Ghosts, One For The Team's third album, will be released on Afternoon Records on March 16, 2010. The disc is the greatly anticipated follow-up to the Minneapolis quartet's critically acclaimed Build It Up, which came out in August of 2008 and attracted attention from NPR, MTV, Daytrotter, and even Gossip Girl. Ghosts was recorded in San Francisco at John Vanderslice's Tiny Telephone Studios in August and produced by singer/guitarist Ian Anderson, who made the decision to record the disc on tape.
"Recording to tape was really important to me for how the record turned out in general, Anderson says. "Nowadays you can make everything perfect during the recording process, but you can't do that on tape. The way it is is the way it is and that was really important to us as a band. A lot of the record was also done live. The sound of the tape is really warm, you can really hear the room more. There's a sense of breathing in and out."
The palpable life force in the record's sonic elements is mirrored in Anderson's lyrics, which tell an overarching story. Due to the time constraints of a European tour and the time the band had already booked in Tiny Telephone, Anderson wrote and demoed all ten songs in five weeks. The result is a collection of ten songs that interact with one another, crafting a layered narrative.
"There's a cohesive story line in all ten songs and I don't think I would have pulled that off if I'd done it over several months," Anderson says. "That thread exists because they were all there growing together at the same time. They all make sense together. This sounds weird, but I wanted to ask the question 'What would it be like if I became friends with a ghost?' How would we interact and talk? How could I help him move on to the next phase of life? Ultimately, it reflected what was going in my real life-getting out of a serious relationship and dealing with that transition and being okay with moving forward and rebuilding my life from what was leftover."
"I've Been Here So Long," the record's opening number, acts an overture, setting the tone for the entire disc with both its intricate instrumentation and the compelling mιlange of Anderson and Fiddler's vocals as they begin explore the indecision of feeling stuck and the confusion of moving on. "I Got Tamed," a hushed, introspective track that features Vanderslice, is what Anderson calls a manifesto for his year, questioning what it means to become an adult when you feel like you haven't grown up at all. The record concludes with "Garden," drawn from the band's recent EP Build A Garden, which was released in April.
"I think fans of our last record who became fans for the surface elements-the guitars, the melodies, the boy-girl harmonies-are going to like this one," Anderson says. "They might like it as a breakup album. That's the mindset of it. But there will be that small percent who dig deeper and get into the cohesive thread. We're getting older and thinking about music more instead of just writing pop songs. I feel like all the records up until this point were part of the maturation process. And now we've gotten here."

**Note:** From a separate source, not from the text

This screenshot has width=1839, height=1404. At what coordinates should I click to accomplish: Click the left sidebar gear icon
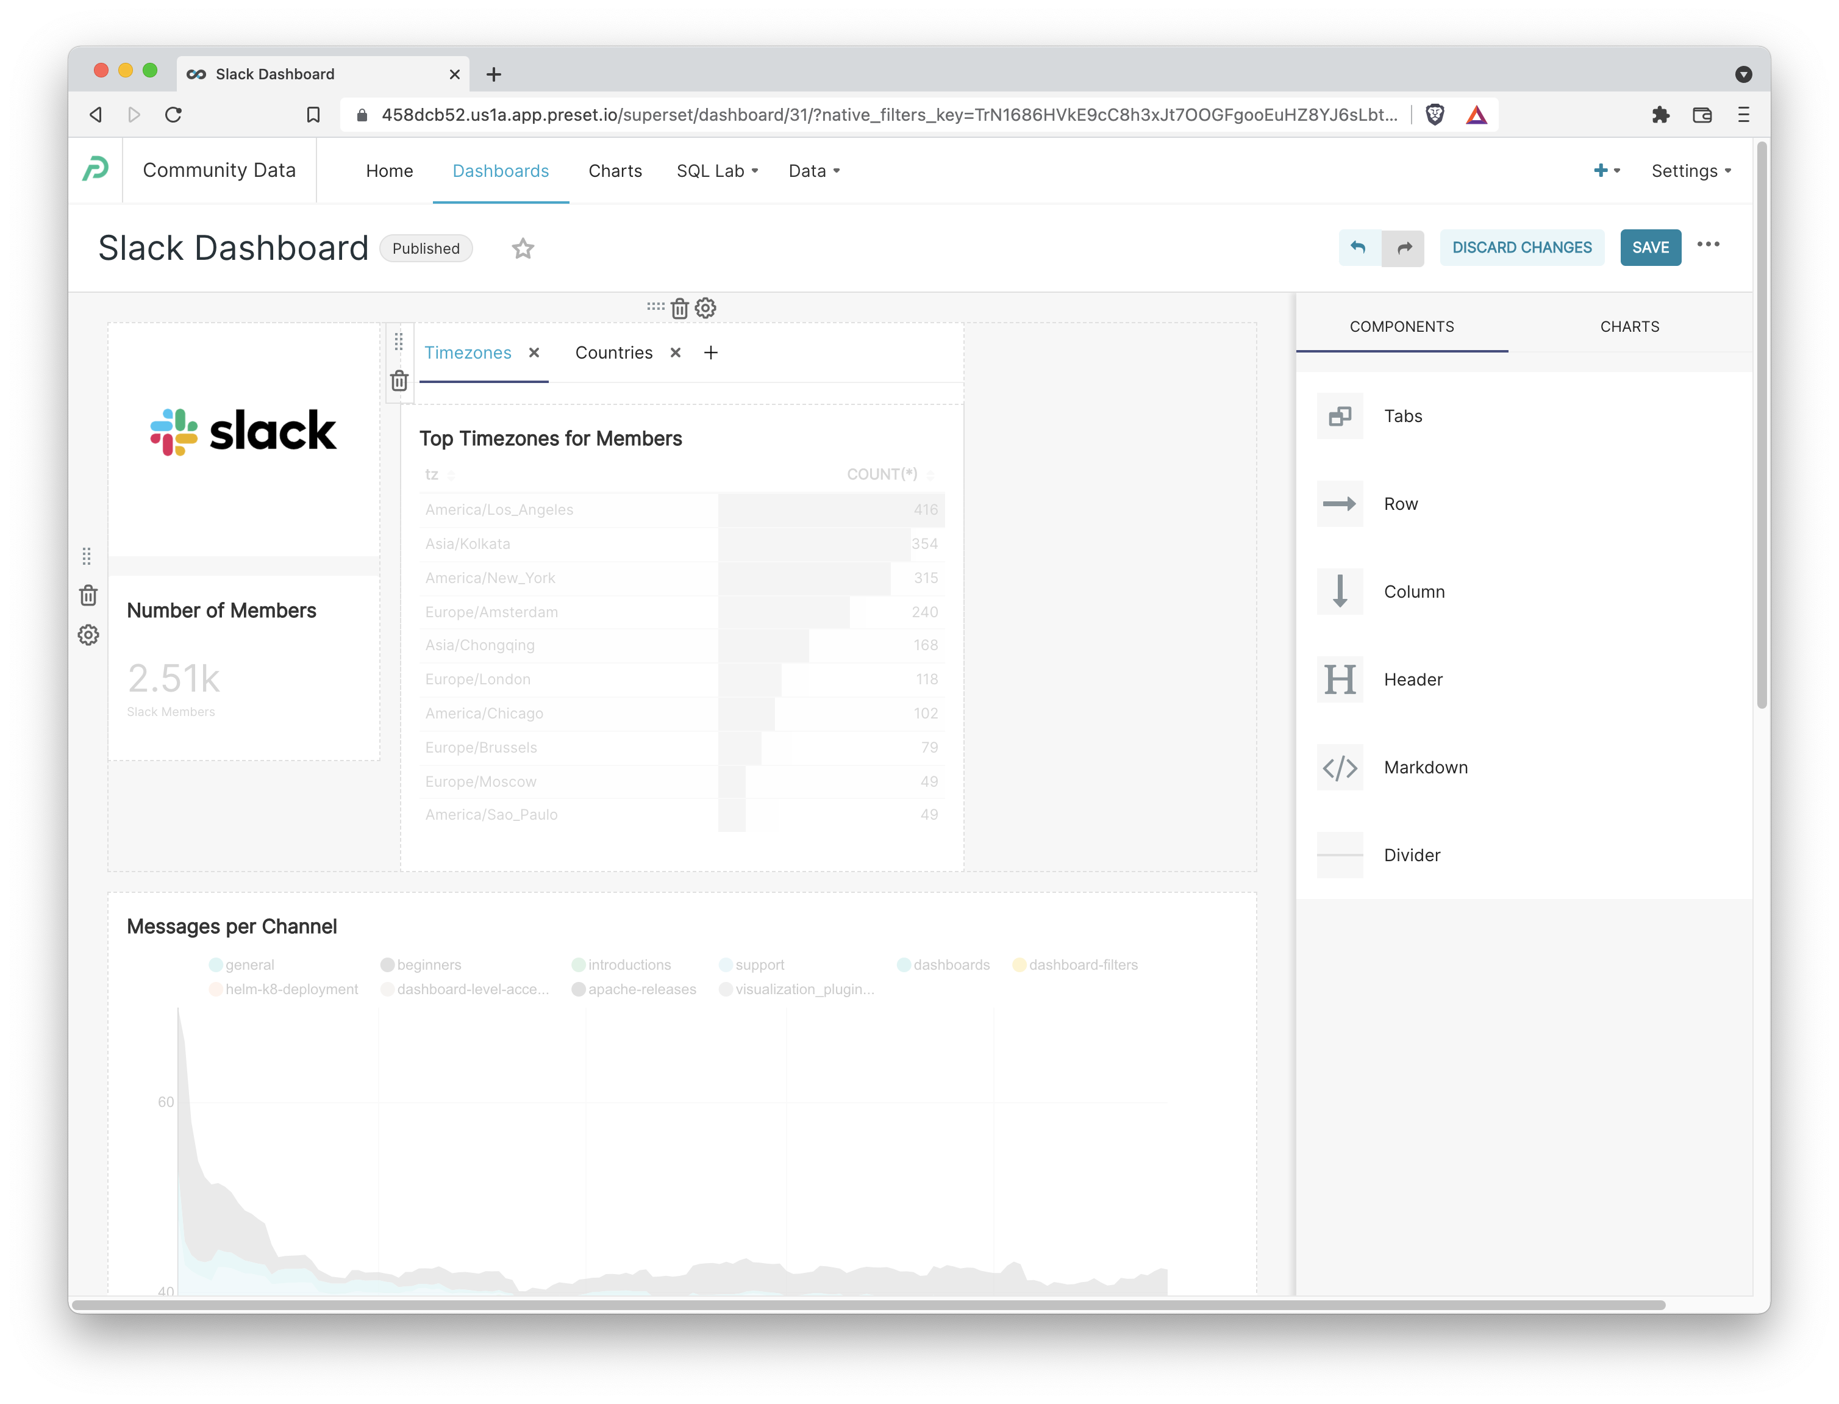coord(89,635)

One for the Team, which features Anderson, singer/synth player Grace Fiddler, drummer Elliot Manthey and bassist Jacob Huelster, was formed in 2006 by Manthey and Anderson, who also runs the band's label Afternoon Records. They've played over 200 shows since the release of Build It Up, sharing the stage with numerous bands, including Frightened Rabbit, Dressy Bessy, the French Kicks and Someone Still Loves You Boris Yeltsin.